El “disparo escuchado en todo el mundo” se está desvaneciendo en la historia. En cambio, se escucha un “grito”, fuerte y claro.
Es difícil imaginar que el presidente Donald Trump no tuviera en mente el Día de la Independencia cuando presentó lo que él llama “tarifas del Día de Liberación”. Con el reloj que funcionan, no es seguro qué depara el futuro para el presidente después del 9 de julio cuando expira su pausa de 90 días.
Si Trump desea comprender mejor el papel de los aranceles, ya sea como herramientas para nivelar el campo de juego, financiar operaciones gubernamentales o fortalecer el poder de negociación, no necesita buscar más allá de las pruebas que enfrentan los Padres Fundadores. Desde el principio, los aranceles se han mantenido en el corazón de la política económica estadounidense. Sin embargo, a pesar de todo su utilidad estratégica y fiscal, también han demostrado ser una espada de doble filo, con frecuencia conmovedora tensiones políticas y, a veces, encendiendo conflictos directos.
La primera legislación importante de la nueva república fue la Ley de Aranceles de 1789 que George Washington firmó el 4 de julio. Se centró principalmente en crear ingresos para el gobierno federal con problemas de liquidez cuando enfrentaba una gran pila de deuda de guerra. Como James Madison le escribió a Thomas Jefferson, “La mayoría de nuestros males políticos se remontan a nuestros comerciales”.

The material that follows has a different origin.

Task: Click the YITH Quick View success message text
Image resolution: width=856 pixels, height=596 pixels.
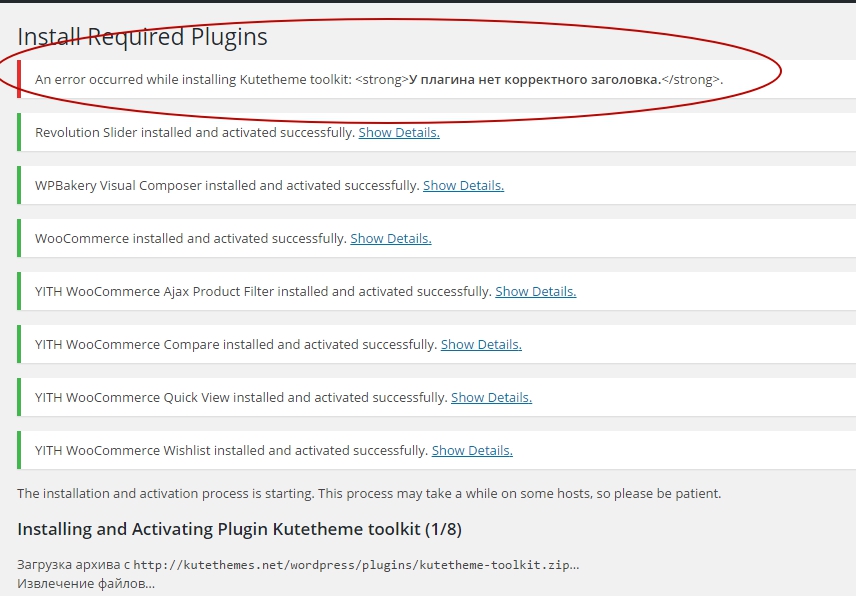Action: coord(241,397)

A pesar de la firma de George Washington, los deberes modestos de la Ley, una tregua delicada entre las esperanzas industriales del Norte y las prioridades agrarias del Sur, y el débil guiño de la Ley a la fabricación nacional, no alcanzó el diseño del secretario del Tesoro Alexander Hamilton para una política comercial más audaz y más protectora. El autor clave del periódico federalista decidió derramar su ambición en tinta nuevamente.
Hamilton resumió su visión en el informe sobre fabricantes (1791). Los aranceles, en su opinión, tenían un doble propósito: una fuente de ingresos muy necesaria para la nueva nación y la orientación económica que incentiva a los sectores clave. Hamilton argumentó que los aranceles, junto con los subsidios gubernamentales, si el escudo de los fabricantes nacionales impulsa a la abrumadora competencia extranjera, particularmente de rivales europeos mucho más establecidos, hasta que pudieran mantenerse en sus propios pies.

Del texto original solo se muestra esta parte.